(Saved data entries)
=== Section Start ===

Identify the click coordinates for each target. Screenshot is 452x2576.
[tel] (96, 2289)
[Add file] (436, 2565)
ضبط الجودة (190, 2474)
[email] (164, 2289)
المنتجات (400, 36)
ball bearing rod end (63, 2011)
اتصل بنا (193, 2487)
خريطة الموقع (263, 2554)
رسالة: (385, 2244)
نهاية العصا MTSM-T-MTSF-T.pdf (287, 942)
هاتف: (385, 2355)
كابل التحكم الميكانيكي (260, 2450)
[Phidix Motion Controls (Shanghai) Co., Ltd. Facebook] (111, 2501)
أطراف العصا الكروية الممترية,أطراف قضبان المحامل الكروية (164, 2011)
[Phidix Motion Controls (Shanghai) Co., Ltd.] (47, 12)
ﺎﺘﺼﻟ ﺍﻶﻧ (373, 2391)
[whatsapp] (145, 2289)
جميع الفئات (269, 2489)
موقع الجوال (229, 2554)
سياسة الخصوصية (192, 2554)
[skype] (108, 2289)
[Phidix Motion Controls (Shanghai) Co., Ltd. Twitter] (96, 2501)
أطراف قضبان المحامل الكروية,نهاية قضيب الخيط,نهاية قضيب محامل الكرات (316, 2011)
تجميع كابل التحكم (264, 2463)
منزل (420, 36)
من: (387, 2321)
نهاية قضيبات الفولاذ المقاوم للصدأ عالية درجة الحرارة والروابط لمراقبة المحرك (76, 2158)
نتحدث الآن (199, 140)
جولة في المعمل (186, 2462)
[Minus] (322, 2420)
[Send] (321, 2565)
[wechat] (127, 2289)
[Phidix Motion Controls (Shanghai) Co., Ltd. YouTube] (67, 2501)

=== Section End ===

§ **What is being asked**: Write out an exact copy of every record shown above.

§ **Result for this exercise**:
Identify the click coordinates for each target. Screenshot is 452x2576.
[tel] (96, 2289)
[Add file] (436, 2565)
ضبط الجودة (190, 2474)
[email] (164, 2289)
المنتجات (400, 36)
ball bearing rod end (63, 2011)
اتصل بنا (193, 2487)
خريطة الموقع (263, 2554)
رسالة: (385, 2244)
نهاية العصا MTSM-T-MTSF-T.pdf (287, 942)
هاتف: (385, 2355)
كابل التحكم الميكانيكي (260, 2450)
[Phidix Motion Controls (Shanghai) Co., Ltd. Facebook] (111, 2501)
أطراف العصا الكروية الممترية,أطراف قضبان المحامل الكروية (164, 2011)
[Phidix Motion Controls (Shanghai) Co., Ltd.] (47, 12)
ﺎﺘﺼﻟ ﺍﻶﻧ (373, 2391)
[whatsapp] (145, 2289)
جميع الفئات (269, 2489)
موقع الجوال (229, 2554)
سياسة الخصوصية (192, 2554)
[skype] (108, 2289)
[Phidix Motion Controls (Shanghai) Co., Ltd. Twitter] (96, 2501)
أطراف قضبان المحامل الكروية,نهاية قضيب الخيط,نهاية قضيب محامل الكرات (316, 2011)
تجميع كابل التحكم (264, 2463)
منزل (420, 36)
من: (387, 2321)
نهاية قضيبات الفولاذ المقاوم للصدأ عالية درجة الحرارة والروابط لمراقبة المحرك (76, 2158)
نتحدث الآن (199, 140)
جولة في المعمل (186, 2462)
[Minus] (322, 2420)
[Send] (321, 2565)
[wechat] (127, 2289)
[Phidix Motion Controls (Shanghai) Co., Ltd. YouTube] (67, 2501)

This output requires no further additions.